The riots led to a reappraisal of policing in black communities, race relations policy in general and the urgent need for regeneration in Britain's post-industrial rundown inner cities.

Lord Gifford's report found that racial discrimination had been "uniquely horrific" in Liverpool. Lord Scarman's report, after the Brixton riots, urged positive discrimination to tackle the problems facing the black community.

Twenty years later, in 2001, many of the same points were made again in official reports on summer riots in Bradford, Oldham and Burnley. The Cantle report, commissioned by the Home Office, found that many lived "parallel lives", never mixing with people from different backgrounds.

It also warned that some regeneration schemes had actually made the situation worse, forcing different communities to compete against each other, breeding resentment and anger.

Riots of the 1980s

• St Pauls, Bristol, April 1980: Sparked by a police raid on the Black and White CafĂ©. In the day and night of rioting there were 130 arrests, 19 police were injured, and fire engines and 12 police cars were hit

• Brixton, London, April 1981: People allegedly believed a stabbed youth died through police brutality. Over two nights almost 150 buildings and more than 100 vehicles were damaged. At least 65 citizens and 299 police were injured. The damage was put at £7.5m

• Toxteth, Liverpool, July 1981: Began with the arrest of Leroy Cooper, 20. Over nine days in which CS gas was used by police for the first time on the UK mainland, a man died, knocked down by a police vehicle, 500 people were arrested, 468 police were hurt

• Handsworth, September 1985: Sparked by another arrest.
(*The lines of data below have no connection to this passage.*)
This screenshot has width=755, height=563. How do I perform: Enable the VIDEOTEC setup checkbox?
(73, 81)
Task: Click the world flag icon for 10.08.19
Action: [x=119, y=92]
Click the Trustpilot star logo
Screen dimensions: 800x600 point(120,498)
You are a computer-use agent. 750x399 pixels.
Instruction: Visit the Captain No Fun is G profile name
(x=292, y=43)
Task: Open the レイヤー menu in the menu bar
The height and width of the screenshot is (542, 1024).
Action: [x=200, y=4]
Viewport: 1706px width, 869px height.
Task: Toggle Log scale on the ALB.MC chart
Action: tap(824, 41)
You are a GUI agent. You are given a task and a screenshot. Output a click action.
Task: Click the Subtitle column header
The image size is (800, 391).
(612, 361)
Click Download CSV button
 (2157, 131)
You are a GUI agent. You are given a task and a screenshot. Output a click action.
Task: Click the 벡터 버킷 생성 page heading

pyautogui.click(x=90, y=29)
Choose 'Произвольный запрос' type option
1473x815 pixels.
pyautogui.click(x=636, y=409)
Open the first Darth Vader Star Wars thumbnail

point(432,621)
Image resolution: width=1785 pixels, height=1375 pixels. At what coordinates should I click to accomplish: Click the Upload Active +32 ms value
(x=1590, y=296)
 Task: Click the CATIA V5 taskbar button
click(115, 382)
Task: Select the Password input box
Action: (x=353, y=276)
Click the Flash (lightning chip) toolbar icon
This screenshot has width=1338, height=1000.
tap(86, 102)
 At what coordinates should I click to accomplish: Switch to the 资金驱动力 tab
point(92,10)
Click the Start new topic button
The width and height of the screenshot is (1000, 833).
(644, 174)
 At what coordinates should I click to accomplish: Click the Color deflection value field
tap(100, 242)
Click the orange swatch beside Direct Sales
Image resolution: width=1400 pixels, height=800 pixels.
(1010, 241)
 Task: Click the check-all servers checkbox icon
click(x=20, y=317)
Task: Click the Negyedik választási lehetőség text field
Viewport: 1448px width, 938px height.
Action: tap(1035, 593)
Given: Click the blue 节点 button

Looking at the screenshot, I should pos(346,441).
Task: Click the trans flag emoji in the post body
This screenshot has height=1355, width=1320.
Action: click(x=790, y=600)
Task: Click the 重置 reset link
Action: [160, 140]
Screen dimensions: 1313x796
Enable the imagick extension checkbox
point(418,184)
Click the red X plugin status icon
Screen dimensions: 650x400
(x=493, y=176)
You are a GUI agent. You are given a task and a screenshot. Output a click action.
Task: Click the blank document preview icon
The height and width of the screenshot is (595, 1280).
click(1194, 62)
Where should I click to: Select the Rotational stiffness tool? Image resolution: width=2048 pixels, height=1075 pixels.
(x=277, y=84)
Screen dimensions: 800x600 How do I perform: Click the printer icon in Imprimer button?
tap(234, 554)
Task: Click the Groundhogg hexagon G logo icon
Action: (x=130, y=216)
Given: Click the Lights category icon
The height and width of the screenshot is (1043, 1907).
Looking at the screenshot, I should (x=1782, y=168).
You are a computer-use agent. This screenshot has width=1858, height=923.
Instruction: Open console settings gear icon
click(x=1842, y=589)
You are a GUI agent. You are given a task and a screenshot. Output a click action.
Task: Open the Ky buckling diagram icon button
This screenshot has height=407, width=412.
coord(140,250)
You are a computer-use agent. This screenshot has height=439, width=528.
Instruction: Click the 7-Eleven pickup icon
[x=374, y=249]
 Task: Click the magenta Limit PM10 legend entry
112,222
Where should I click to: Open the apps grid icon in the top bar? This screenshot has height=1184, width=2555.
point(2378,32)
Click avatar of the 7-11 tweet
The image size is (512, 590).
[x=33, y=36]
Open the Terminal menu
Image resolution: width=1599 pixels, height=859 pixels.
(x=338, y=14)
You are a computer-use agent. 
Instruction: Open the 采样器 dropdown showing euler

Among the casualties, the brothers Kassamali Moledina and Amirali died in their post office, which burned, 35 others were hurt

• Broadwater Farm, Tottenham, October 1985: Began after the death of Cynthia Jarrett, 49, in a police raid. A small rally escalated into violence. In the evening PC Keith Blakelock was hacked to death at the Farm. Three local men were jailed for his murder, but cleared on appeal in 1991, after evidence that showed police notes had been altered.